She earned $147 million in 2018 for the 23rd season of the Judge Judy show, the most of any American television host, but her plain speaking appeals to ordinary people.

Her endorsement is exactly what Mr Bloomberg needs as he seeks to shed his reputation as a big-city liberal and appeal to more voters in the run-up to November.

An advert for Mr Bloomberg entitled “Judge Him”, featuring Ms Sheindlin, is expected to be shown in 26 states and is already circulating on the internet. “I like to say you can judge someone’s character by what they’ve done. Mike Bloomberg has done amazing things and will be a truly great president,” she says. “No one comes close to Mike Bloomberg’s executive achievement, government experience and impactful philanthropy. His steady leadership will unite our country and bring us through these very challenging times.”

Ms Sheindlin will appear on the campaign trail with Mr Bloomberg. Although the media tycoon’s $56 billion fortune ensures he has the resources to stay in the race, his late entry and relatively unknown status beyond his reputation as an anti-gun campaigner has limited his appeal.

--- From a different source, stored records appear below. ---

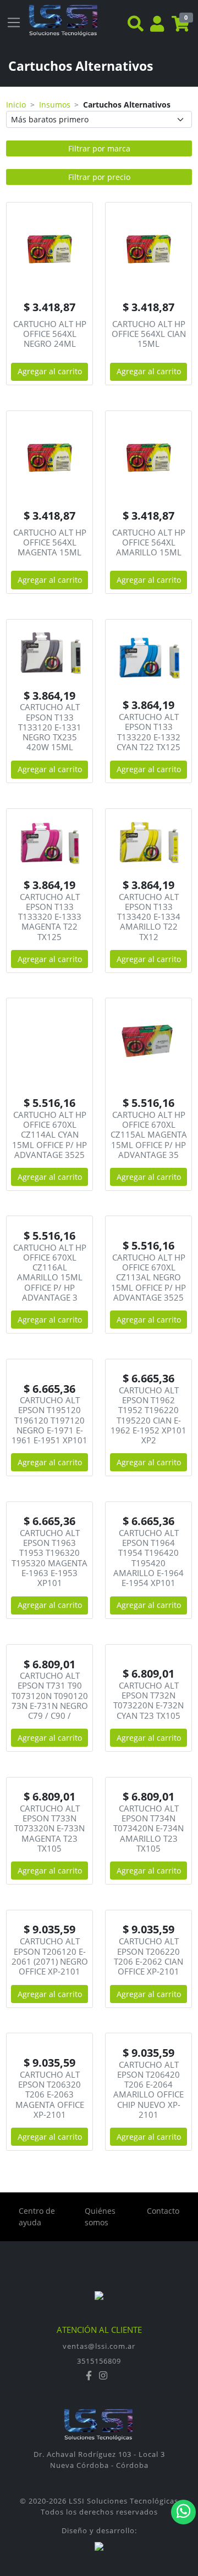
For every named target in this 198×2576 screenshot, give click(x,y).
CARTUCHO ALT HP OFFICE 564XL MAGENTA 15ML (49, 542)
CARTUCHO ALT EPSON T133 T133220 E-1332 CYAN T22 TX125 (148, 732)
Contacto (163, 2211)
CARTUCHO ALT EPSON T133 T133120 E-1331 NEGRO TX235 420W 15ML (49, 727)
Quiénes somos (100, 2217)
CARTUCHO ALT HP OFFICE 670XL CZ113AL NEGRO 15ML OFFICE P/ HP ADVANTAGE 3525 (148, 1277)
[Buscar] (136, 24)
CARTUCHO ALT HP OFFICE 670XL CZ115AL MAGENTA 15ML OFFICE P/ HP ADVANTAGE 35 (149, 1135)
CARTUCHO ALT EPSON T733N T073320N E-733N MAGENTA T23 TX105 (49, 1828)
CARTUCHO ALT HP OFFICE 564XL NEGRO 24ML (49, 334)
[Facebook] (90, 2376)
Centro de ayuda (37, 2217)
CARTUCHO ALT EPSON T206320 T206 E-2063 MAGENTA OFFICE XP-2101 (49, 2094)
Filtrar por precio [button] (99, 177)
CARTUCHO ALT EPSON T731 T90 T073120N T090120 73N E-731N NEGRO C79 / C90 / (50, 1695)
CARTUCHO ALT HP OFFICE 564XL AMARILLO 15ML (148, 542)
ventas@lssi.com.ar (99, 2346)
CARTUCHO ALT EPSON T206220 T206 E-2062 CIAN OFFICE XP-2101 (148, 1956)
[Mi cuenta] (157, 24)
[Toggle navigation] (14, 22)
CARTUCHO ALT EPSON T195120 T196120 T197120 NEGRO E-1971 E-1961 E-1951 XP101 (49, 1420)
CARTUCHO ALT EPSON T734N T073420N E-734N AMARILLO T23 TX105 (148, 1828)
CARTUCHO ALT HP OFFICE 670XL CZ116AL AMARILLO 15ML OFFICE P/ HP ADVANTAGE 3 (49, 1272)
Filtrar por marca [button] (99, 148)
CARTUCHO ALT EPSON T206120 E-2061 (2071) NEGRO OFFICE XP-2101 (50, 1956)
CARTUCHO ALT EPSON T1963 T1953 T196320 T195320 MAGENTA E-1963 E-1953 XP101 (49, 1558)
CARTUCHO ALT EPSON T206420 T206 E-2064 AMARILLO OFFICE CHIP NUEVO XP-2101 (148, 2089)
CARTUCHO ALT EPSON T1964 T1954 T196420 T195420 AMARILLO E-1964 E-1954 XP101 (148, 1558)
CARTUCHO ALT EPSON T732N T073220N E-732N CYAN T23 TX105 (148, 1700)
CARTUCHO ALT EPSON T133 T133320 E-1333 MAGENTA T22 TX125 (49, 917)
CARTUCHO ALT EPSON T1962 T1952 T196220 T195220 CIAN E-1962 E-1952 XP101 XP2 (148, 1415)
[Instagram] (103, 2376)
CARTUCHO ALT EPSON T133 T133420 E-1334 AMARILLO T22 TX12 (148, 917)
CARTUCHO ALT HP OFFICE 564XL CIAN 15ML (149, 334)
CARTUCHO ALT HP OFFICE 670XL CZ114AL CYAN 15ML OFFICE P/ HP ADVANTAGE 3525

A national average of polls puts him on 5 per cent support, in fifth place, despite having spent more than $120 million since announcing his bid in November. However, a national HarrisX/Hill poll has put him in third place, tied with Elizabeth Warren, the Massachusetts senator, on 11 per cent.

Mr Bloomberg has decided to ignore the early primaries and concentrate on later contests when substantially more delegates who elect the Democratic candidate are up for grabs.

Ms Sheindlin first voiced her support even before he entered the race, in a column in USA Today in October praising his record as mayor of New York. “I have carefully stayed away from politics for 50 years, except to vote,” she wrote. “But times have changed in our country, and I believe the moment has come for me to step out from behind the curtain. I want to speak honestly and from the heart, regardless of the consequences.”

She has appeared on television to defend him: he is not merely “another rich guy” in politics, she told a morning chat show, and praised his bipartisan approach to politics.

His centrism is being held up in contrast to two of the frontrunners, Mrs Warren and Bernie Sanders, the Vermont senator whose left-wing politics Mr Bloomberg believes will serve only to ensure the re-election of Mr Trump.

Mr Bloomberg has staked his campaign strategy on an unprecedented advertising blitz. He has been flooding the airwaves with adverts highlighting his plans for the healthcare system.

Mr Trump’s campaign intends to show a 30-second advert during the Super Bowl championship next month, traditionally one of the most expensive advertising slots. Mr Bloomberg plans to best him with a 60-second commercial costing at least $10 million.

Mrs Warren received a boost after she was endorsed by Julian Castro, who dropped out of the race last week. He was the sole Hispanic candidate and his support for Mrs Warren could well broaden her appeal.

Joe Biden, the centrist former vice-president, remains the frontrunner, followed in national polls by Mr Sanders.

The candidates will have a final opportunity to win over undecided voters in a televised debate next week before the Iowa caucuses on February 3.

• Prosecutors are seeking a six-month jail sentence for Michael Flynn, Mr Trump’s former national security adviser, despite his efforts to avoid jail by co-operating with the authorities. The retired general has pleaded guilty to lying to the FBI over his dealings with Russia and failing to disclose foreign lobbying work. He will be sentenced on January 28.